A triangle has side lengths \(13\) cm, \(6\) cm, and \(15\) cm. What type of triangle is it?

Acute Triangle
Right Triangle
Obtuse Triangle

Answer — Version 1

Obtuse Triangle

Feedback — Version 1

Using the converse of the Pythagorean Theorem, we need to find the sums of the squares of the lengths of the two shorter sides and compare it to the square of the length of the longest side of the triangle.

\[\begin{align*} a^2 + b^2 &= 13^2 + 6^2 \\ &= 169 + 36 \\ &= 205 \end{align*}\]

Also, notice

\[\begin{align*} c^2 &= 15^2 \\ &= 225 \end{align*}\]

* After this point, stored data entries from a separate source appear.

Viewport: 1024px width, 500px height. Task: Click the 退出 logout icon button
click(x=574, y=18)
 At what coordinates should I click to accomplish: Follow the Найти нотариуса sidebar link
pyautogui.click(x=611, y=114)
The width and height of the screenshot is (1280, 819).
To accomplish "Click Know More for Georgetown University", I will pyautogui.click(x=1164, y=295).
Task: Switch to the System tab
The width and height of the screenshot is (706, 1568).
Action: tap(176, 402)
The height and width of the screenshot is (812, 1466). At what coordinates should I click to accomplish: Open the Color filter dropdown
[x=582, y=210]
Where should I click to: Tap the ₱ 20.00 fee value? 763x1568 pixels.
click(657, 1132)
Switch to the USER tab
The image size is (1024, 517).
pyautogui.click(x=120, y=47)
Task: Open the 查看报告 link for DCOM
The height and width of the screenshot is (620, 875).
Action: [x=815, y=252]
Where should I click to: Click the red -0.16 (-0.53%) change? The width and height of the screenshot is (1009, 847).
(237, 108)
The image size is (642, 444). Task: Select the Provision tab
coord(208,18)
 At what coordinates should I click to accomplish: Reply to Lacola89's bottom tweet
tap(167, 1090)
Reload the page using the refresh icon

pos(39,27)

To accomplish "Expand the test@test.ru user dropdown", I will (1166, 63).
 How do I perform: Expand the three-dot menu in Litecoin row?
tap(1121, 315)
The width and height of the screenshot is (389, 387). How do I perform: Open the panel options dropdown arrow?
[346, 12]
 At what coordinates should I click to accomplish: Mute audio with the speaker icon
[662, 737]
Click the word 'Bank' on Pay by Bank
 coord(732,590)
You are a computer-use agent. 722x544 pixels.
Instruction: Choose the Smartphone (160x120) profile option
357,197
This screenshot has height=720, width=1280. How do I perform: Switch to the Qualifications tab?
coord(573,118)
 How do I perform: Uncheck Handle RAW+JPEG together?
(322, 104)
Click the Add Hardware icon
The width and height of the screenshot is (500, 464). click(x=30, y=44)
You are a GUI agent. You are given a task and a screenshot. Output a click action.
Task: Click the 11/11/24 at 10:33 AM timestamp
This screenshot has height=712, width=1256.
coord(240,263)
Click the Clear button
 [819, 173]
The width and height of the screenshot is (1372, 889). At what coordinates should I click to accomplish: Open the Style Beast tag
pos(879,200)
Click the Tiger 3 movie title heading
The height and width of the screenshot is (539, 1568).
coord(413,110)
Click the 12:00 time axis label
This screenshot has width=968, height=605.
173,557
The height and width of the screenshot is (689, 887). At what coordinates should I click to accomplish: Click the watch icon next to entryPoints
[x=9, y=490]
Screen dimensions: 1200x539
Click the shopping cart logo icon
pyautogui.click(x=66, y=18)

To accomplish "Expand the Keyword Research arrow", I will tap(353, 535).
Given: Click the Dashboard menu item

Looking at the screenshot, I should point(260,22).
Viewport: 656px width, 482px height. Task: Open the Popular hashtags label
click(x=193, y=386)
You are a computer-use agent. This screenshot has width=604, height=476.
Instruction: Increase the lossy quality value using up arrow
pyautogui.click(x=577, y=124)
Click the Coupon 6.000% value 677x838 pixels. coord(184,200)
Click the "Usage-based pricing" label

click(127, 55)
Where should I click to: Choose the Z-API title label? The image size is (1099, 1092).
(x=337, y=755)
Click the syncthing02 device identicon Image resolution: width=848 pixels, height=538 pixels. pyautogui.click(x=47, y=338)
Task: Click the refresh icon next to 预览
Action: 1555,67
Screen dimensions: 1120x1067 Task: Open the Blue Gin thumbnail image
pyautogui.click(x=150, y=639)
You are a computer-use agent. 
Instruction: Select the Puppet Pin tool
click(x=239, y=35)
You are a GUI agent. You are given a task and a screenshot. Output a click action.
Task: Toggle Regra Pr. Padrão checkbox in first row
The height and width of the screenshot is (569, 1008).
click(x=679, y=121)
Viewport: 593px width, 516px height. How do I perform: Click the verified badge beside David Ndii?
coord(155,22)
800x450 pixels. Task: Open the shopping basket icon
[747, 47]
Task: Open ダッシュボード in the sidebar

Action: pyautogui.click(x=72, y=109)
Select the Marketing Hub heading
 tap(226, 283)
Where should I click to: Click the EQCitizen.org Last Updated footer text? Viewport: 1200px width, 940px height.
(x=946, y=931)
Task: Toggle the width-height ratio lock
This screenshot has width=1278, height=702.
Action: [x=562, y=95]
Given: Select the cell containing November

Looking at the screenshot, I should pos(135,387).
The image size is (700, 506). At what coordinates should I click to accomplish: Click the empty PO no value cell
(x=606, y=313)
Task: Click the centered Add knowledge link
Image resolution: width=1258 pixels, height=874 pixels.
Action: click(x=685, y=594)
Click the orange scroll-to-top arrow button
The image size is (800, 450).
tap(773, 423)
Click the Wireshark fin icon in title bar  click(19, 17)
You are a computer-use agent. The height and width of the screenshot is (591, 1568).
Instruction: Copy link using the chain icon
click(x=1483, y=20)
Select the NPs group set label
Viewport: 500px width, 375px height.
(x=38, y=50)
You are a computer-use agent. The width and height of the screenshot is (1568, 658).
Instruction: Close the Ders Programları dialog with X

Since \(c^2 \gt a^2 + b^2\), this is an obtuse triangle.

Question — Version 2

A triangle has side lengths \(13\) cm, \(10\) cm, and \(15\) cm. What type of triangle is it?

Acute Triangle
Right Triangle
Obtuse Triangle

Answer — Version 2

Acute Triangle

Feedback — Version 2

\[\begin{align*} a^2 + b^2 &= 13^2 + 10^2 \\ &= 169 + 100 \\ &= 269 \end{align*}\]

Also, notice

\[\begin{align*} c^2 &= 15^2 \\ &= 225 \end{align*}\]

Since \(c^2 \lt a^2 + b^2\), this is an acute triangle.

Wrap-Up

Lesson Summary

In this lesson, we learned the following:

The Pythagorean Theorem
In a right triangle \(ABC\), where \(c\) represents the length of the hypotenuse and \(a\) and \(b\) represent the length of the two legs, we have the following relationship:
\[c^2 = a^2 + b^2\]
Applications of the Pythagorean Theorem
- Finding the length of a missing side of a right triangle.
- Diagonals are used to describe the size of an image or screen.
The Converse of the Pythagorean Theorem
In \(\triangle ABC\), if \(c\) is the longest side, then
- if \(c^2 \lt a^2 + b^2\), then \(\angle{C} \lt 90^{\circ}\);
- if \(c^2 = a^2 + b^2\), then \(\angle{C} = 90^{\circ}\); and
- if \(c^2 \gt a^2 + b^2\), then \(\angle{C} \gt 90^{\circ}\).

Take It With You — Pythagorean Triples

For a right triangle with leg lengths of \(3\) and \(4\), the length of the hypotenuse is \(5\).

For a right triangle with leg lengths of \(5\) and \(12\), the length of the hypotenuse is \(13\).

Notice that each of the side lengths of these triangles is an integer.

The sets \((3,~4,~5)\) and \((5, ~12,~ 13)\) are called Pythagorean triples.

Did You Know?

A Pythagorean triple is a set of three positive integers \((a, b, c)\) where \(c^2 = a^2 + b^2\).

Can you find other Pythagorean triples?